## WORK INSTRUCTIONS
From the data below, copy each line that contains the word "blue", treating uppercase and lowercase as different.

## Items stored from a collection
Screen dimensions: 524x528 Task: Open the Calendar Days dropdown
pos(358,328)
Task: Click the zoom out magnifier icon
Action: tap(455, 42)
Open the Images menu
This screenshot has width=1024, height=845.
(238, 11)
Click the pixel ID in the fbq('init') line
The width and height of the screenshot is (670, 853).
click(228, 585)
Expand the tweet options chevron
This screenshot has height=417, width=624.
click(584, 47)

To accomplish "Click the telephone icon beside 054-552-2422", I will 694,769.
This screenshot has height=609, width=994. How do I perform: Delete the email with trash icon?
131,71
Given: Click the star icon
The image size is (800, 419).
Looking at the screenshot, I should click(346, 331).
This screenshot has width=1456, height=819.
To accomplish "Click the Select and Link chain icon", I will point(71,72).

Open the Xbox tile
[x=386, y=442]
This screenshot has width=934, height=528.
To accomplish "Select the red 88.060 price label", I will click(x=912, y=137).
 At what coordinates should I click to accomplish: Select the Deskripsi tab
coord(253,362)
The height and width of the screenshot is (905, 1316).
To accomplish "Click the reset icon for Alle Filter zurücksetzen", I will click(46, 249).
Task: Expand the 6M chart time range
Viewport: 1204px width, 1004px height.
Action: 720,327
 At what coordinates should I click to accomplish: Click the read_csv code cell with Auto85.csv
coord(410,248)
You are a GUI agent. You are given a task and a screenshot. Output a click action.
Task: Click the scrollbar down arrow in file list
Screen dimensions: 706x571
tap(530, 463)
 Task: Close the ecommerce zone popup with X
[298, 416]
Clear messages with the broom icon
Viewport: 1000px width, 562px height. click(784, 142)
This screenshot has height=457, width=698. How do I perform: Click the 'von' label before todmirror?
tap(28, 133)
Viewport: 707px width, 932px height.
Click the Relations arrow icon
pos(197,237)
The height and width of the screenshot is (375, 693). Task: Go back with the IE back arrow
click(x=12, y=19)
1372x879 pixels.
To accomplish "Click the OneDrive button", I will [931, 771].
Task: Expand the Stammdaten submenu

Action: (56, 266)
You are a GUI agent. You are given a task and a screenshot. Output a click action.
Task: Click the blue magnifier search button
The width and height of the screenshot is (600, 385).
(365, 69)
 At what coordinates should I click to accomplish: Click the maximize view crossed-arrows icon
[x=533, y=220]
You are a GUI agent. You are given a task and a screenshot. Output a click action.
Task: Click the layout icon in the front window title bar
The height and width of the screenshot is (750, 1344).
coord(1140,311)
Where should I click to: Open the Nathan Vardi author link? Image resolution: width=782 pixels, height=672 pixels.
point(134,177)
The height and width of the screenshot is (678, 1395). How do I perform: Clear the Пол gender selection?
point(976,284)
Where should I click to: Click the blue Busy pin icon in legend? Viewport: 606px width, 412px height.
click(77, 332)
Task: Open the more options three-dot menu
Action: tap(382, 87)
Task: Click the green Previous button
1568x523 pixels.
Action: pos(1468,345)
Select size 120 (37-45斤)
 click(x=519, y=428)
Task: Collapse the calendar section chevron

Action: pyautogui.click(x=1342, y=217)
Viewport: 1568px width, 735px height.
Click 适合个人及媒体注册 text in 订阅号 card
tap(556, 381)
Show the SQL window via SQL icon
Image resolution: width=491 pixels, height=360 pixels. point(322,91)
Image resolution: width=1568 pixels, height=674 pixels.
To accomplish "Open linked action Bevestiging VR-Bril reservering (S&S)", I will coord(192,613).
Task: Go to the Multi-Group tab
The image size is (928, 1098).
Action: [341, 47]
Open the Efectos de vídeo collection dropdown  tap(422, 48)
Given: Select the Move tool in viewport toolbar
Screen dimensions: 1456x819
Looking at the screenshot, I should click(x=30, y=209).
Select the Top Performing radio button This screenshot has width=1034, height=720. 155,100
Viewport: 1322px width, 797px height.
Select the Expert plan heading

## FINISHED ANSWER
Task: Click the blue magnifier search button
Where should I click to: Click the blue Busy pin icon in legend? Viewport: 606px width, 412px height.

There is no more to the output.